Module: Equilibrium Part 3 Question 17

17. If the initial amounts of CO and H2O were both 0.100 M, what will be the amounts of each reactant and product at equilibrium for the following reaction? Keq = 23.2 at 600K
CO (g) + H2O (g) ⇌ CO2 (g) + H2 (g)

After using ICE, for my quadratic equation, I solved it from:
x^2 / (0.100 - x)^2 = 23.2
23x^2 - 4.64x + 0.232 = x^2
22x^2 - 4.64x + 0.232 = 0
However, using the quadratic formula, x turns out to be 0.126, which doesn't make sense because then the equilibrium concentration will be a negative number. Can someone tell me what I'm doing wrong?

Justin Vayakone 1C
Posts: 110
Joined: Sat Sep 07, 2019 12:19 am

Re: Module: Equilibrium Part 3 Question 17

If you can solve the problem, without the x^2 approximation, then do it that way.
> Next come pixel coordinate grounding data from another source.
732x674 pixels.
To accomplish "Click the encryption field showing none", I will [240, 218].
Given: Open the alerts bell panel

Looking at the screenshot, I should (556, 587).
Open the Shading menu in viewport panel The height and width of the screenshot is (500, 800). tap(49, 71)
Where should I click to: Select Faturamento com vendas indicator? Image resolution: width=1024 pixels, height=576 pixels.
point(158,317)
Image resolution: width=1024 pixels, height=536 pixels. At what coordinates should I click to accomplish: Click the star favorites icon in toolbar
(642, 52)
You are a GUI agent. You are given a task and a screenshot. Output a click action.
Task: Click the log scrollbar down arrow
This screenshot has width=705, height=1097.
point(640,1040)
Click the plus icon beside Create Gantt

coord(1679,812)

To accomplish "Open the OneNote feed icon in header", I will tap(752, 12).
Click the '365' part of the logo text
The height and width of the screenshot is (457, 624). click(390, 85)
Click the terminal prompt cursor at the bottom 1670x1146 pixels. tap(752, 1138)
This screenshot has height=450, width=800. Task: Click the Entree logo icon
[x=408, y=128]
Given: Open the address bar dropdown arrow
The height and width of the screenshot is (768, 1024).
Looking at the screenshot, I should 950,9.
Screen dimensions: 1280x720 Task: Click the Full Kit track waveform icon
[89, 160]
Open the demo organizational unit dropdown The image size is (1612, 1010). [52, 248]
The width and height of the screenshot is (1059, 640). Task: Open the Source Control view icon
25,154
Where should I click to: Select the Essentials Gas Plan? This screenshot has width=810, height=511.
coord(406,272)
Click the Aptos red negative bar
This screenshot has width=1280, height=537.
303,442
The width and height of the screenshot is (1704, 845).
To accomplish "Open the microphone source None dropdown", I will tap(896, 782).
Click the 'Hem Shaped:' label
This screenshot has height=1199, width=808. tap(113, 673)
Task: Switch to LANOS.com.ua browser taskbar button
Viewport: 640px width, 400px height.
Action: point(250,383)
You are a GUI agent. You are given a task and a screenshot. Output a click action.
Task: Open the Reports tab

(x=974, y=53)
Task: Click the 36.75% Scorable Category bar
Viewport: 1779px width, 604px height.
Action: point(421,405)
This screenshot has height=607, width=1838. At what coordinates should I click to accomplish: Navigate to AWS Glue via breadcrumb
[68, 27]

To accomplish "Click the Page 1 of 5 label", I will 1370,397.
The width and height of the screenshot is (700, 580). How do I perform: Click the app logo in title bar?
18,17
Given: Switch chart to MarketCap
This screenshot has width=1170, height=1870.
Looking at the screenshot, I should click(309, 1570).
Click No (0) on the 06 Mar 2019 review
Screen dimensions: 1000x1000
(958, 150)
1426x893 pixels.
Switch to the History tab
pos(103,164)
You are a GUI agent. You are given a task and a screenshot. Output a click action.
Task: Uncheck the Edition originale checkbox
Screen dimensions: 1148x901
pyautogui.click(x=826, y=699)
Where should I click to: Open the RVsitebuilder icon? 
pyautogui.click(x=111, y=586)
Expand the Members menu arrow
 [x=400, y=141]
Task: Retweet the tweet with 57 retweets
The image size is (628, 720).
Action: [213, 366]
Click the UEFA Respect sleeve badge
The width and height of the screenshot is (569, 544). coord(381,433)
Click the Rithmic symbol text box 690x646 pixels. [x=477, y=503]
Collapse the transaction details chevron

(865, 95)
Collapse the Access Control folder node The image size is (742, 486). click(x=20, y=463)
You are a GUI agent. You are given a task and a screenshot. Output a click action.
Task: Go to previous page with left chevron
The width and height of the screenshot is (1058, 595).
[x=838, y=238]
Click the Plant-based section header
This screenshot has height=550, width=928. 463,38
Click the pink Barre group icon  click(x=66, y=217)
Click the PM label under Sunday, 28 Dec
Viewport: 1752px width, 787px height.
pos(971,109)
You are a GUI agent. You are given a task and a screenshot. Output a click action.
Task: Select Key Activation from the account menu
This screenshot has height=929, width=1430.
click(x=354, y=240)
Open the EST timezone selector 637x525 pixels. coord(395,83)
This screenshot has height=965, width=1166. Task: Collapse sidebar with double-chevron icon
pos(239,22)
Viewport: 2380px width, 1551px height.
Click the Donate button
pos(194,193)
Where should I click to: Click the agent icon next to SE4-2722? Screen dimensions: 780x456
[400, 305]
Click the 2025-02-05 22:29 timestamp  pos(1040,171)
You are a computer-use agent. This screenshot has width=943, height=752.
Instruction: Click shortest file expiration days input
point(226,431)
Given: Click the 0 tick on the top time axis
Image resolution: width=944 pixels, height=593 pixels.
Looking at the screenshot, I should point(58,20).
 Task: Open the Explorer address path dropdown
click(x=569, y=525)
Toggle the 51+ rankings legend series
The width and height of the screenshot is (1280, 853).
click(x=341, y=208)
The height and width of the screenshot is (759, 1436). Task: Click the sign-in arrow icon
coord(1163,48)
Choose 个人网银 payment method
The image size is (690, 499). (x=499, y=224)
In this case, making x^2 equal to 0 is too much of an approximation. This is how I solved for x: (in file attachment)
Edit: Click on the image to see it right side up
Attachments
Last edited by Justin Vayakone 1C on Mon Jan 06, 2020 10:23 pm, edited 1 time in total.

Charisse Vu 1H
Posts: 101
Joined: Thu Jul 25, 2019 12:17 am

Re: Module: Equilibrium Part 3 Question 17

Remember that when solving a quadratic equation, x will have two values. The other value that you have not yet solved for will probably give you the right answer to the question! (Your quadratic equation is correct, you just need to solve for the other x).

MAC 4G
Posts: 121
Joined: Wed Sep 18, 2019 12:16 am

Re: Module: Equilibrium Part 3 Question 17

I believe you did the problem right, at least that's how I did it. I believe you want the positive number because negative concentrations are unphysical, or in other words, you want a positive number to make chemical sense.